La guerre, cette catastrophe humanitaire, met aussi à mal la perception scientifique du réchauffement climatique. Depuis l’invasion russe en Ukraine en février 2022, la coopération avec Moscou a été gelée par les Occidentaux. Or, le manque de données sur l’Arctique, ce vaste territoire glacé dont la Russie détient près de la moitié de la masse continentale, se fait alarmante, pointent des chercheurs ce lundi 22 janvier dans une étude publiée dans la revue Nature Climate Change. Résultat, les connaissances, déjà profondément inquiétantes sur les changements en cours dans cette région du monde, sont de plus en plus biaisées.
L’Arctique se réchauffe deux à quatre fois plus vite que le reste du globe, affectant ses glaciers, ses forêts et ses sols gelés chargés en CO2 et en méthane, deux puissants gaz à effet de serre. Cette zone subit des changements irréversibles, à l’origine de potentielles répercussions en cascade sur l’ensemble de la planète. Mais le gel de la coopération internationale avec la Russie, géographiquement la plus grande nation de l’Arctique, a fait perdre une quantité de données considérables aux chercheurs, explique Efren Lopez-Blanco de l’université d’Aarhus, au Danemark, qui a dirigé l’étude. «L’un des problèmes immédiats qui se posent si l’on néglige la forêt boréale russe est que l’on sous-estime la biomasse et le carbone du sol», a-t-il expliqué. «Cela peut avoir des conséquences mondiales sur des processus importants tels que le dégel du pergélisol [ces sols gelés en permanence, ndlr], les changements dans la biodiversité ou même les émissions de gaz à effet de serre.»

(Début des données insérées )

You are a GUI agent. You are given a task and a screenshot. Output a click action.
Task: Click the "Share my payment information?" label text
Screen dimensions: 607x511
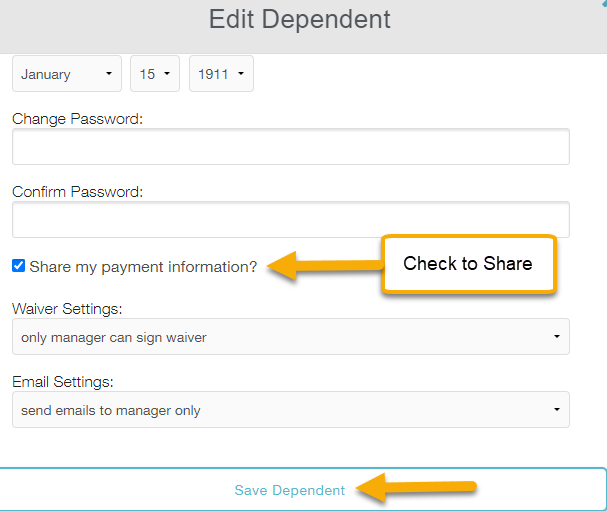coord(143,267)
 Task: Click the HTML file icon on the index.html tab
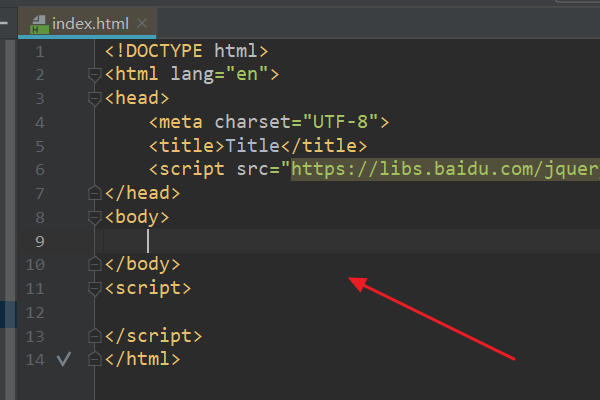click(39, 22)

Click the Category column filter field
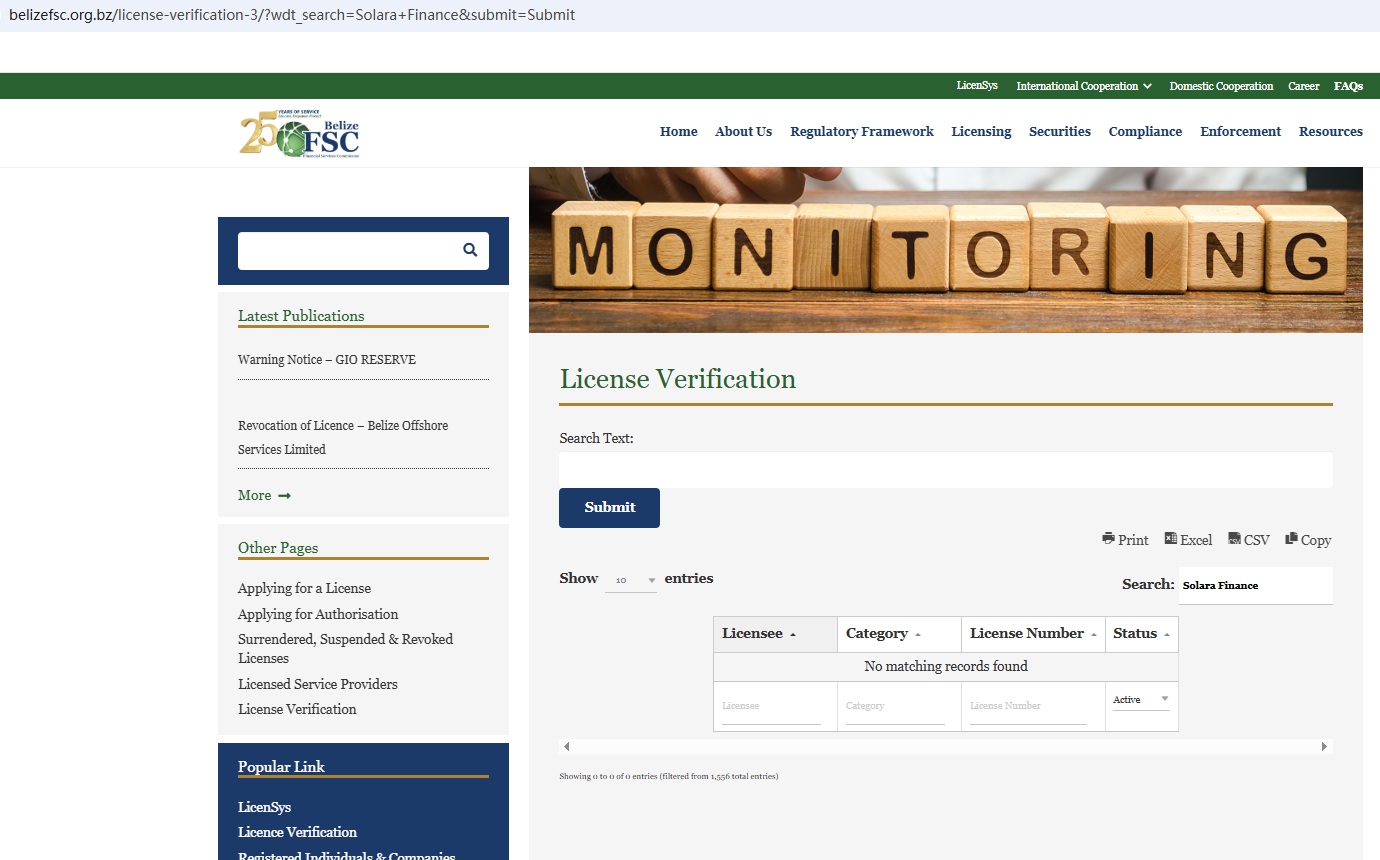click(894, 706)
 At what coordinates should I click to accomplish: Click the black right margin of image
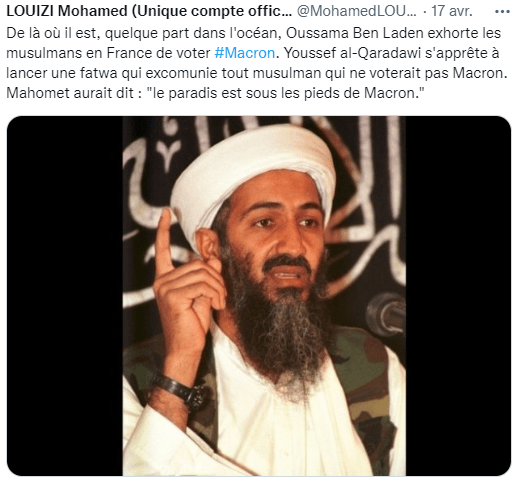click(x=458, y=296)
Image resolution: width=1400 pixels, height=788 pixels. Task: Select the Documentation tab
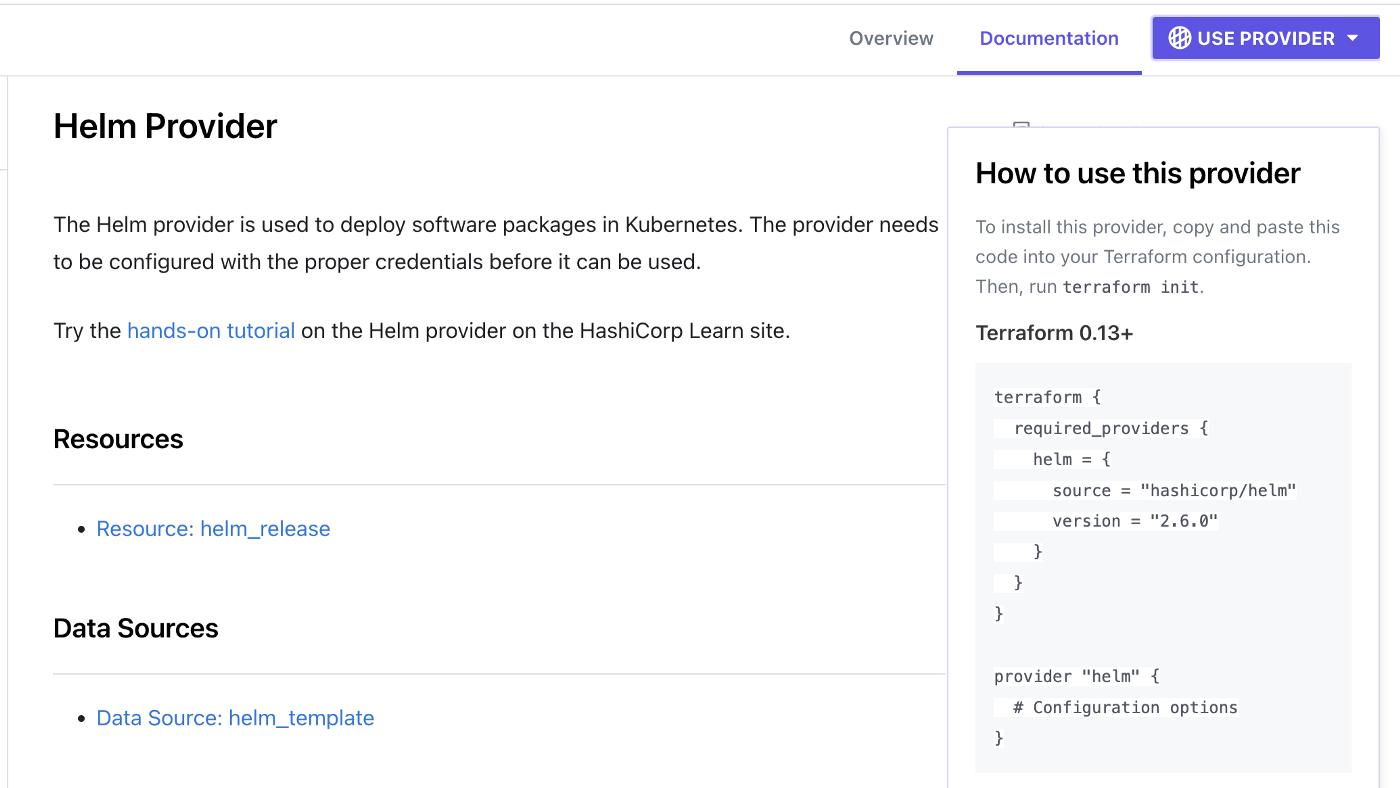1048,38
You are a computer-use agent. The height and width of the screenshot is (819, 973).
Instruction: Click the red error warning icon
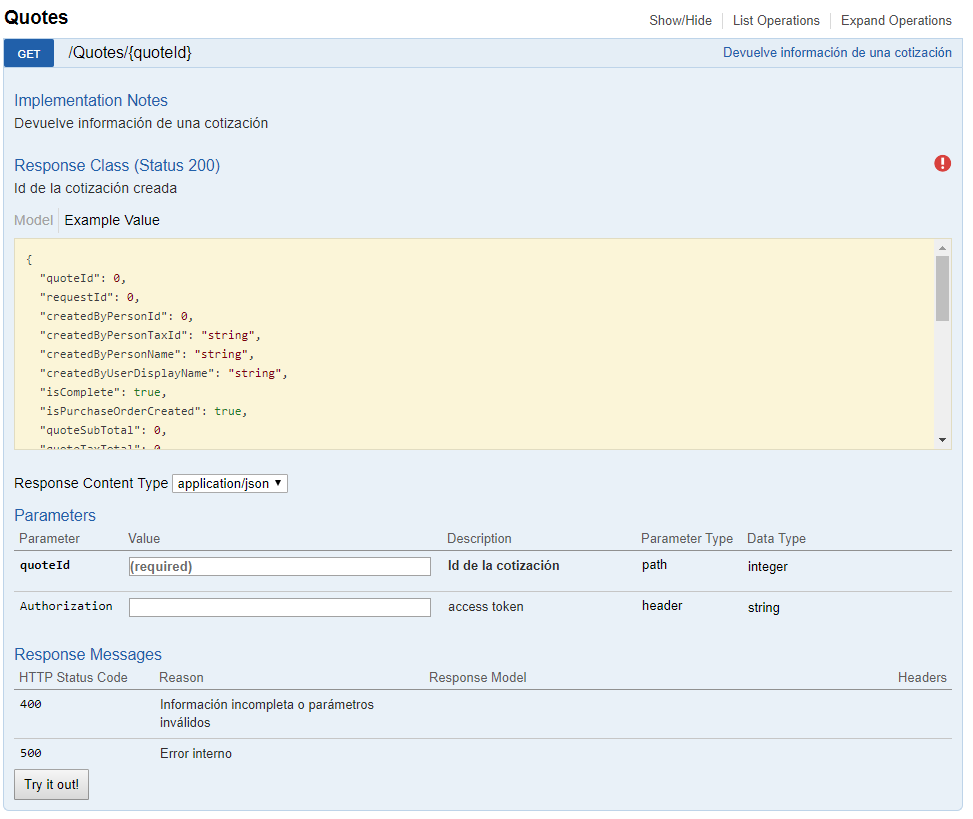(x=942, y=163)
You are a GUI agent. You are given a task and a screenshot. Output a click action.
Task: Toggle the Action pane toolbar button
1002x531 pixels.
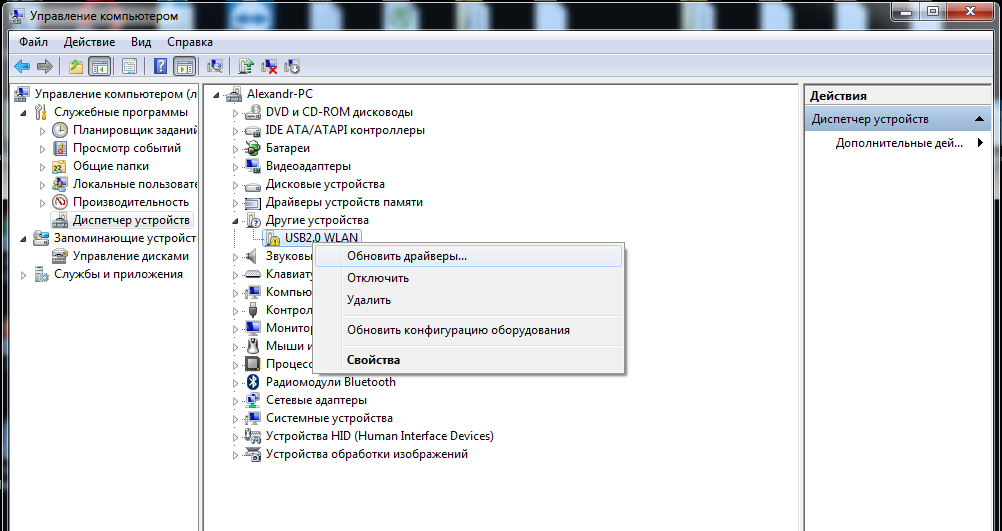pos(183,67)
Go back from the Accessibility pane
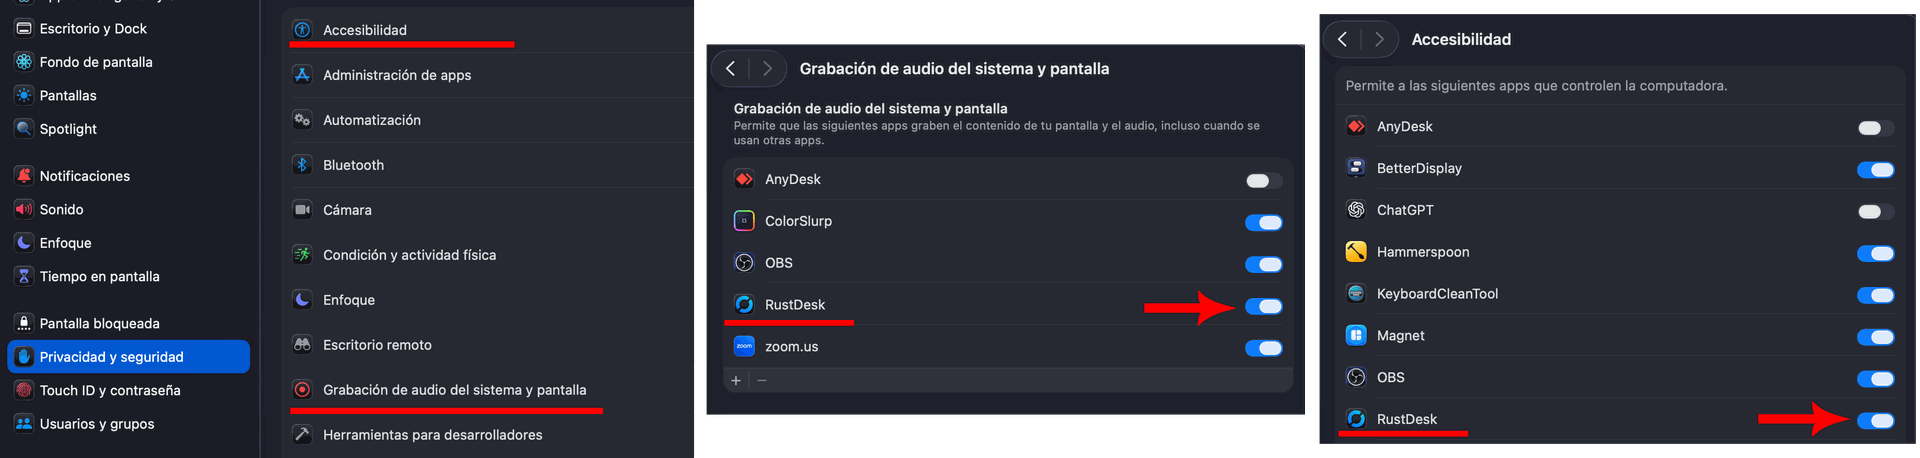The width and height of the screenshot is (1920, 458). click(x=1342, y=39)
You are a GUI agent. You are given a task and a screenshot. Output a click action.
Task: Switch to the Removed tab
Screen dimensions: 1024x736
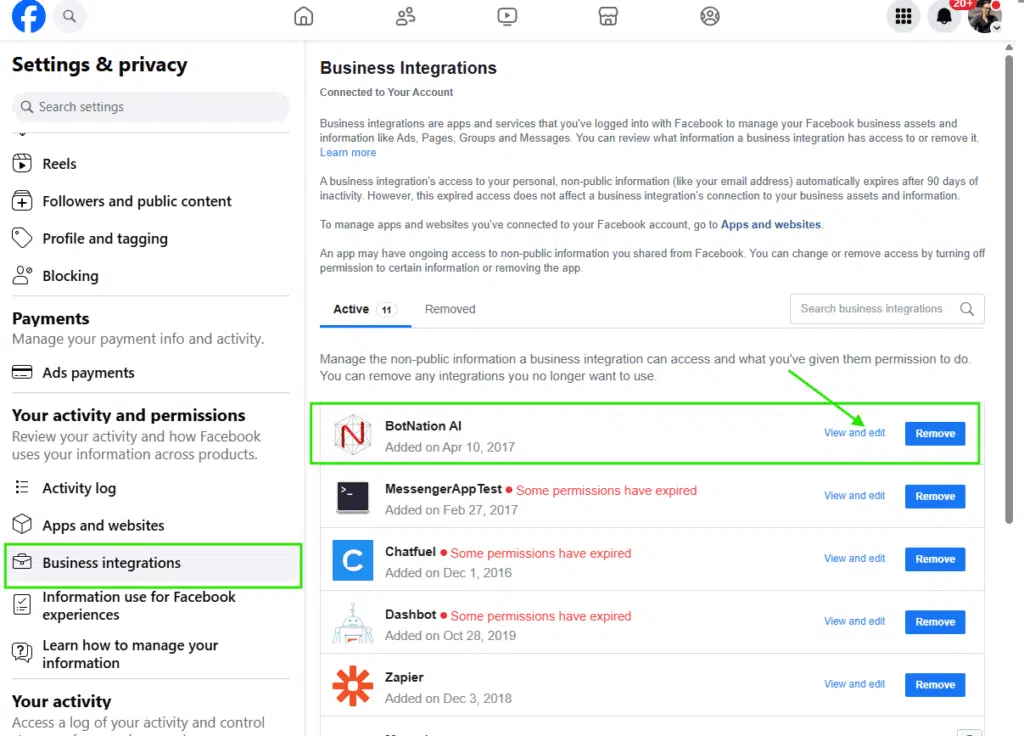[x=450, y=309]
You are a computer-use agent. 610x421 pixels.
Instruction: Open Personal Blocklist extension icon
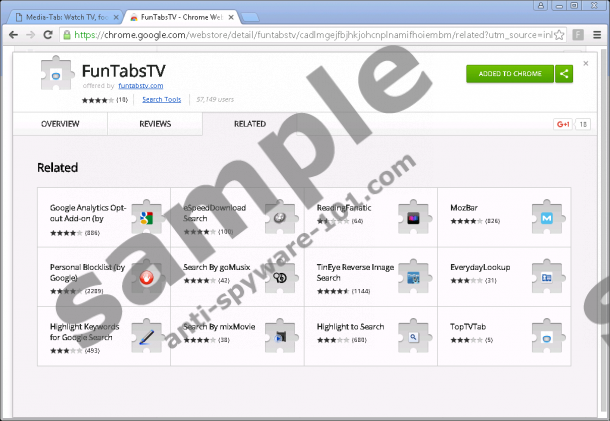(x=147, y=277)
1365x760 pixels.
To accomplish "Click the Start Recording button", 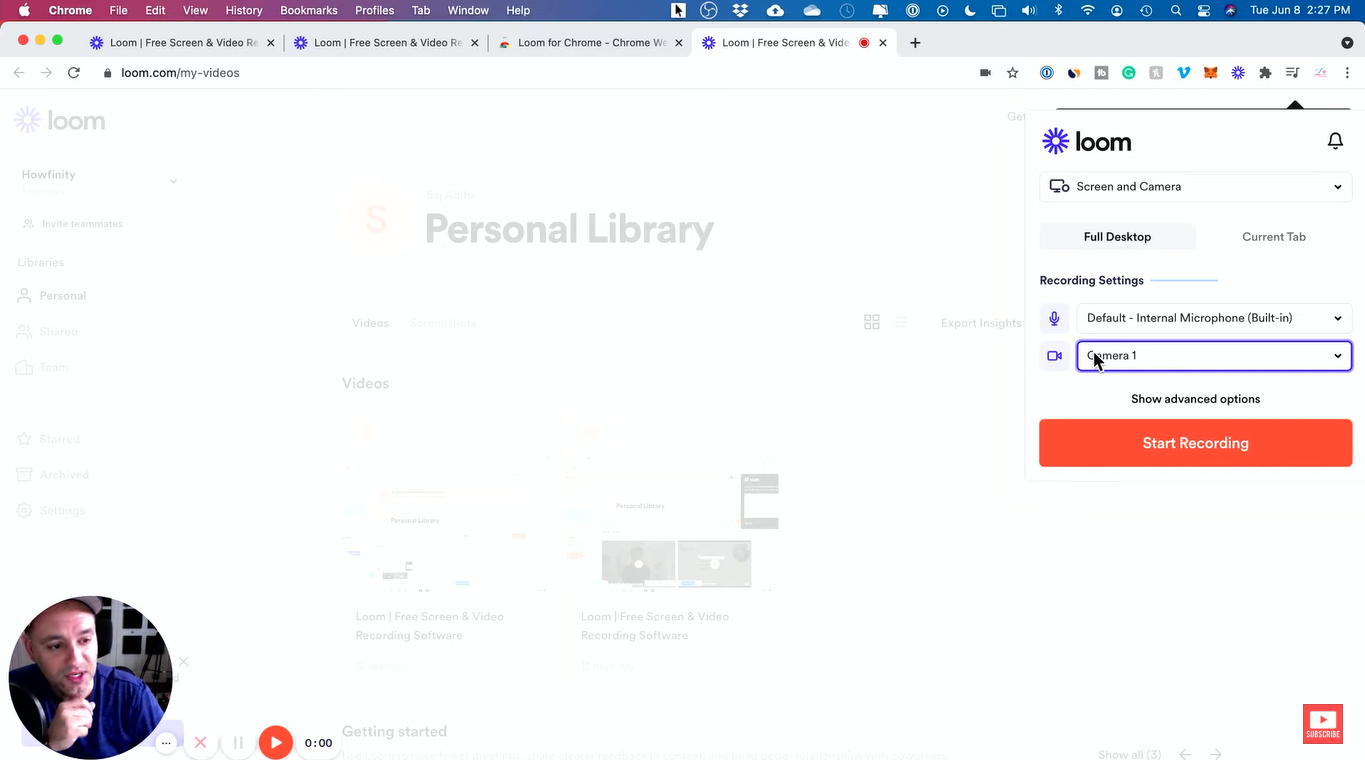I will coord(1195,443).
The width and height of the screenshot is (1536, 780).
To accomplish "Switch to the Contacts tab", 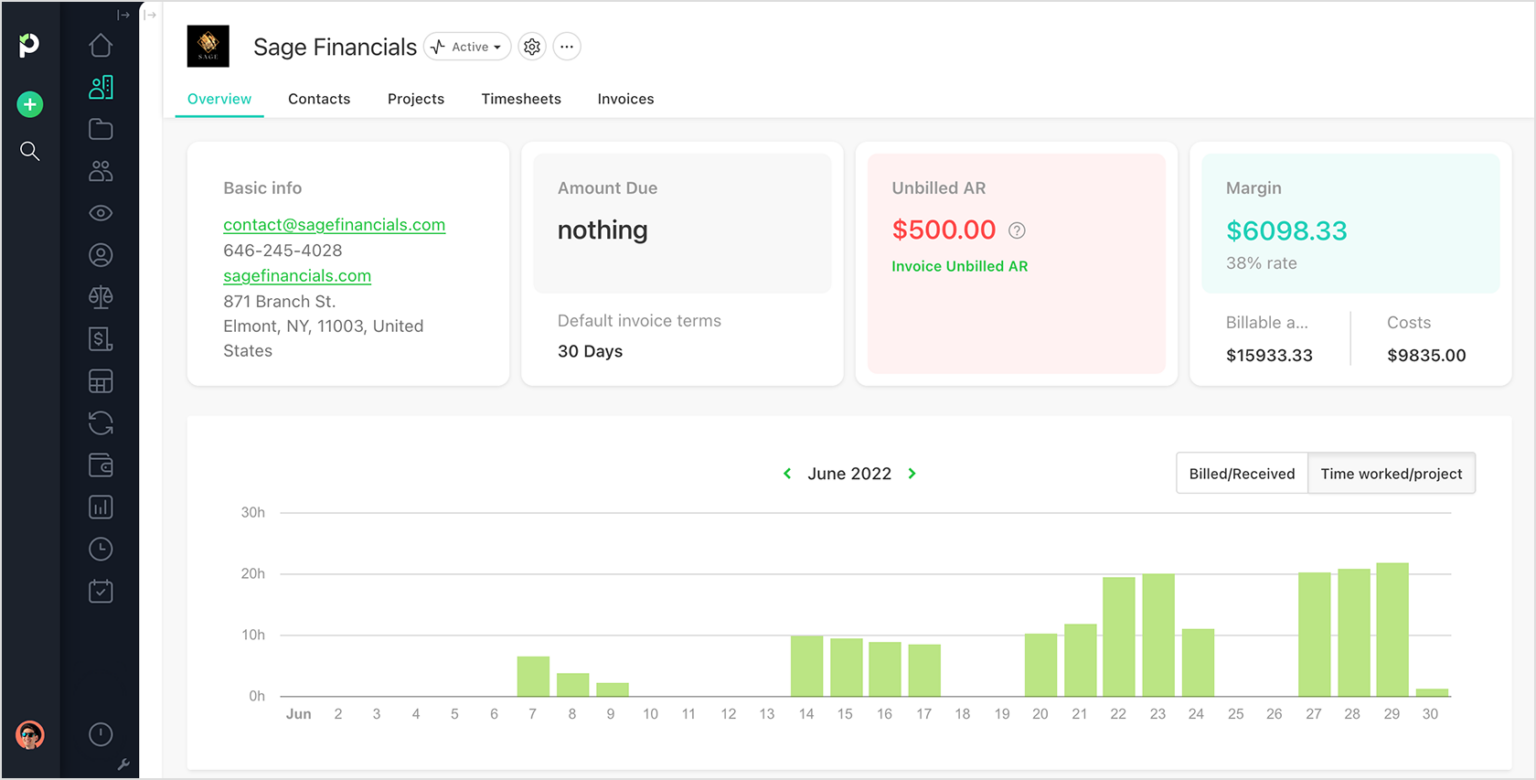I will tap(319, 98).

Données mesurées sur place
En effet, «une grande partie de la compréhension du changement dans l’Arctique repose sur données in situ mesurées au sol dans les stations de recherche», explique l’étude, qui a examiné la qualité de production des données d’une soixantaine de stations de recherche du vaste réseau scientifique international Interact. En se focalisant sur huit facteurs, dont la température de l’air, les précipitations, l’épaisseur de la neige, la biomasse végétale et le carbone du sol, ses conclusions montrent que le réseau présentait déjà des lacunes avant le conflit en Ukraine (les stations étant concentrées dans les régions chaudes et humides, tandis que d’autres secteurs étaient sous-couverts). La Russie comptant 17 des 60 stations d’Interact, le gel des échanges avec Moscou a accentué le problème, en particulier pour l’immense taïga de Sibérie.
Interview
Depuis le début de la guerre, des projets scientifiques ont été retardés ou annulés, tandis que le forum régional du Conseil de l’Arctique, longtemps considéré comme un modèle de coopération, est désormais polarisé entre l’Ouest (Canada, Danemark, Finlande, Islande, Norvège, Suède et États-Unis) et la Russie.
Pour un autre réseau qui travaille avec environ 80 sites russes, dont 55 partagent habituellement des données chaque année, seules 37 stations ont fourni des données pour 2023, bien qu’un rattrapage prochain ne soit pas exclu, explique Dmitry Streletskiy, chercheur spécialiste du pergélisol à l’université George Washington, aux Etats-Unis, et qui n’a pas participé à l’étude. Selon lui, le problème pourrait être résolu si les principales données climatiques étaient partagées de la même manière que les informations météorologiques, via un système régi par les Nations unies.